Act 343 takes that up a level, requiring “all youth sports coaches, employees and volunteers (to) participate in the concussion awareness program, as well as provide the educational materials to athletes.” The act also requires coaches to immediately remove any youth athlete from a contest if the athlete is suspected to have sustained a concussion. They will not be allowed to return to action until they receive written clearance from a health professional.

“The state has been very aggressive in mandating programs statewide,” said Jim Cole, athletic director and assistant principal at Royal Oak High School. “Our trainer had a protocol. It’s very similar to the ones used at the collegiate level. It’s pretty thorough that she puts them through.”

Cole said the Oakland Activities Association and MHSAA referees also have protocols of their own to help ensure the safety of student-athletes.

“Most people don’t understand what a concussion is,” said Dr. Neal Alpiner, a pediatric concussion specialist with Beaumont Health System. “You can have a concussion and not lose consciousness. There’s just a lack of understanding that a concussion is a brain injury. You don’t have to hit something to have a concussion. The brain is more sensitive to brain injuries during teenage years.”

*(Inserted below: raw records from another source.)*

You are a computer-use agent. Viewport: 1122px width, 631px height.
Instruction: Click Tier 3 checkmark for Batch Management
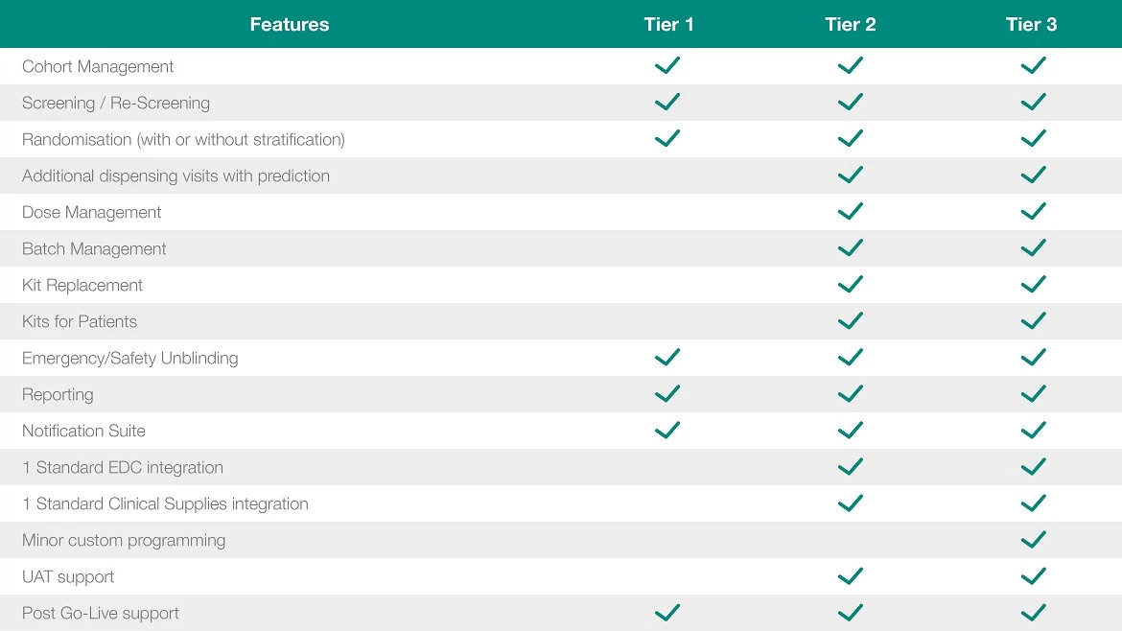coord(1033,248)
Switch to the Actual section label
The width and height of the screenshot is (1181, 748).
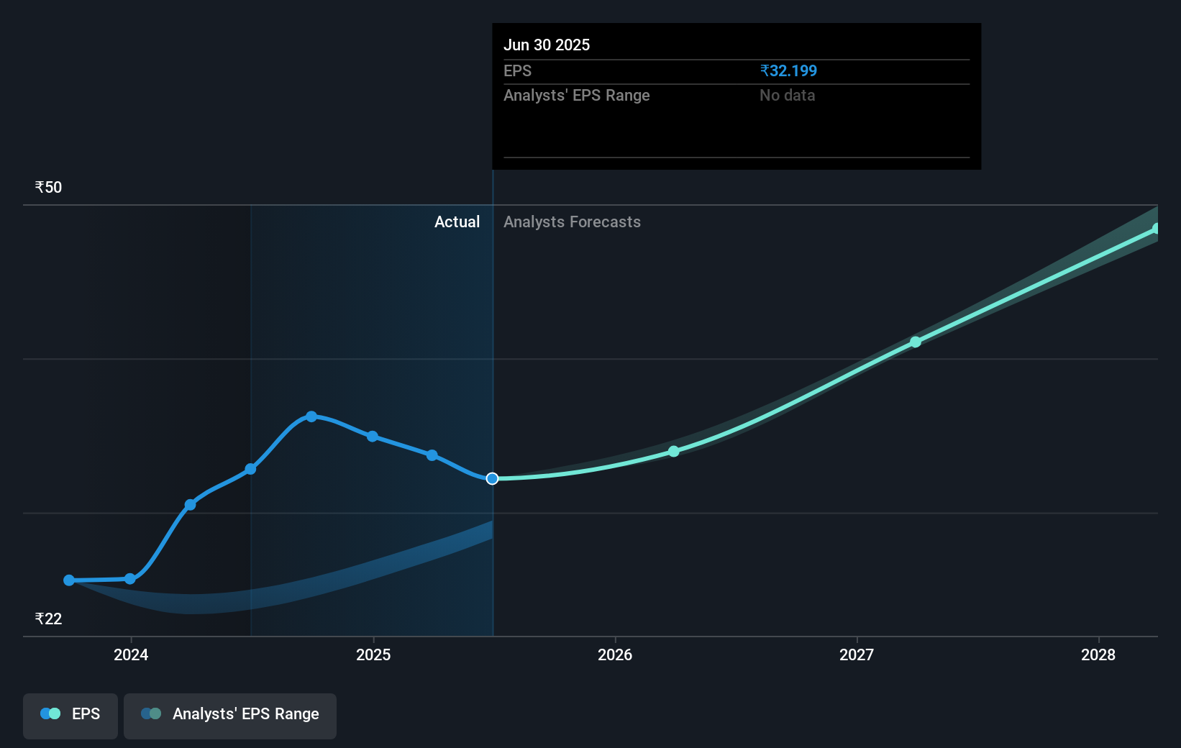(x=457, y=222)
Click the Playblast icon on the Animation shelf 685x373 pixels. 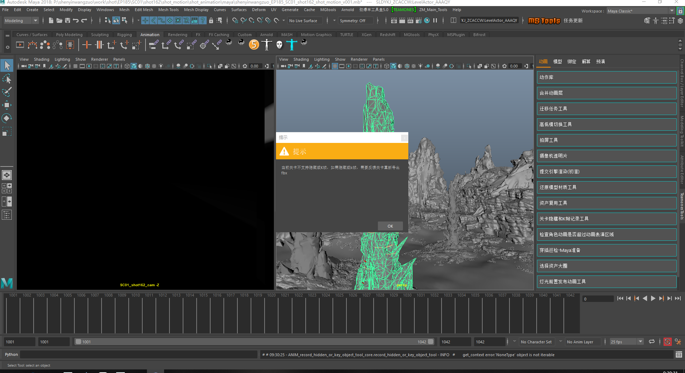[20, 45]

Football, hockey, soccer and boys lacrosse are the most common sports that concussions occur in because they are high impact, Cole said.

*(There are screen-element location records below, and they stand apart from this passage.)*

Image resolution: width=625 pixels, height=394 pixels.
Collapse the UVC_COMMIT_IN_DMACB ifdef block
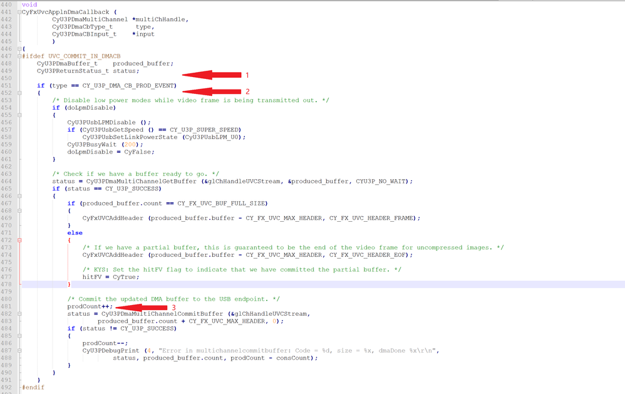pyautogui.click(x=21, y=56)
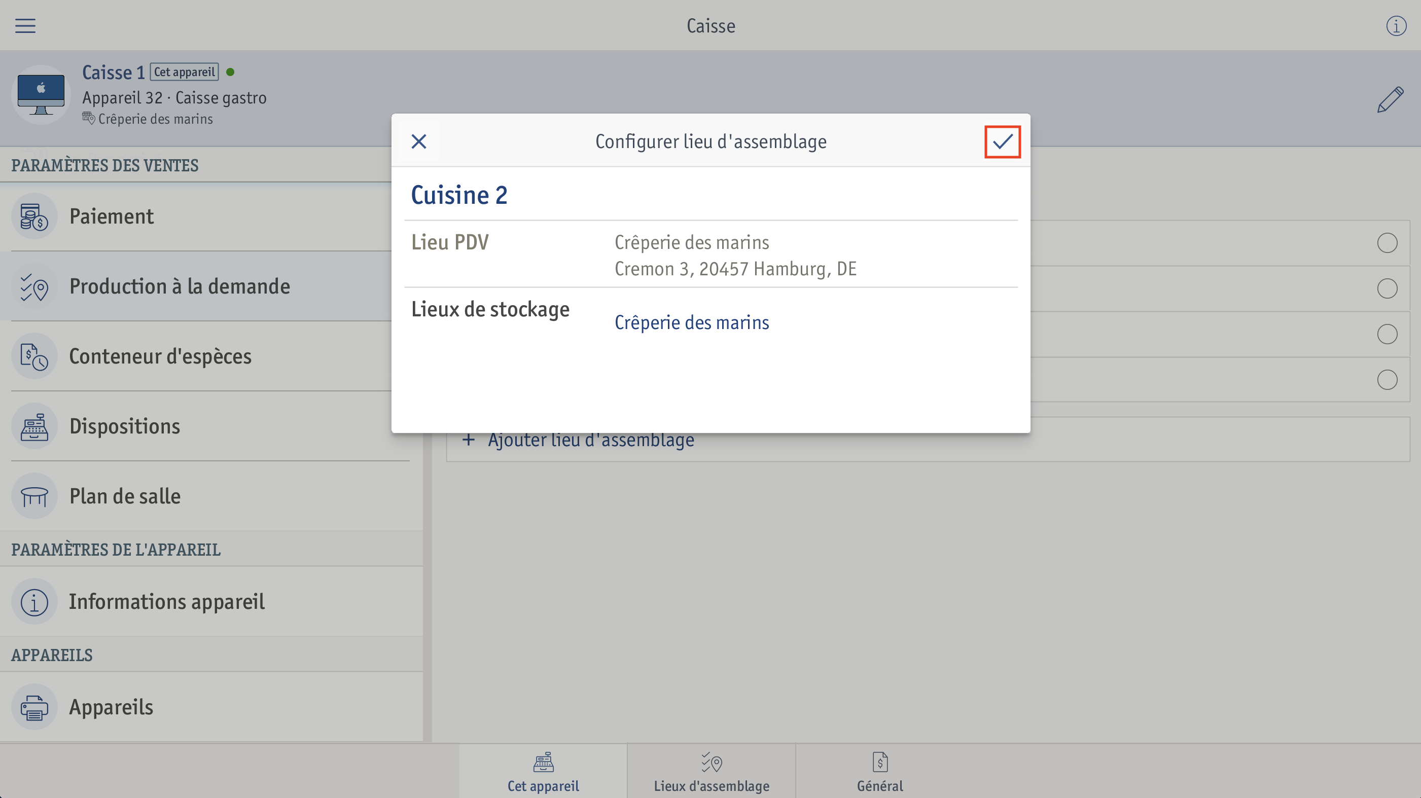Open Informations appareil section

click(211, 602)
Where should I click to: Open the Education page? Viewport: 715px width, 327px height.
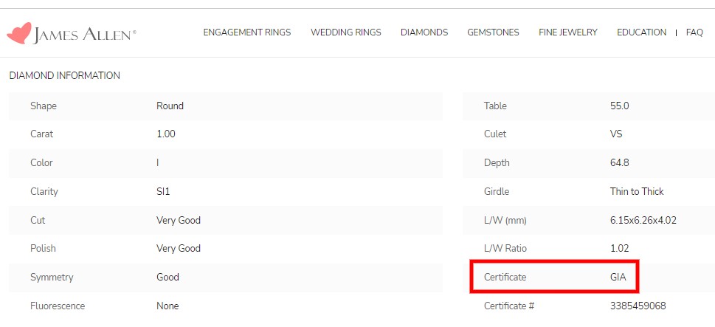641,32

“We’re pretty lucky this fall,” Cole said. “Only a few and nothing major, knock on wood. We had a couple players who were held out for a few weeks. They all want to play and they know we’re going to pull them and they disguise it if they can. That’s not the way to go.”

Alpiner said the longer a concussion goes untreated, the more problems it can cause. In addition to physical symptoms such as headaches, dizziness and nausea, he said emotional and academic changes may occur. Depression, anger, irritability and difficulty reading or retaining info are other possible symptoms.

“The longer you wait to get it looked at, the longer the recovery period,” Alpiner said. “These other categories can show up a week, two weeks down the line.”

There are several misconceptions with concussions that he hopes the new laws’ educational component will help clear up.

“I think the first impact it will have is that a concussion is a serious problem and health problem. It can be dismissed and overlooked. Concussion isn’t just sport,” Alpiner said, noting that people could get concussions from falling down the stairs, or on a playground or during a car accident. “It can have long-term ramifications. It’s really not hype. There’s issues for kids who have multiple concussions.”

Alpiner said hundreds of people visit Beaumont Health System and Children’s Hospital annually, some from across the state.

“People come from all over the state to see me,” Alpiner said. “We have nice, well-developed protocols for kids.”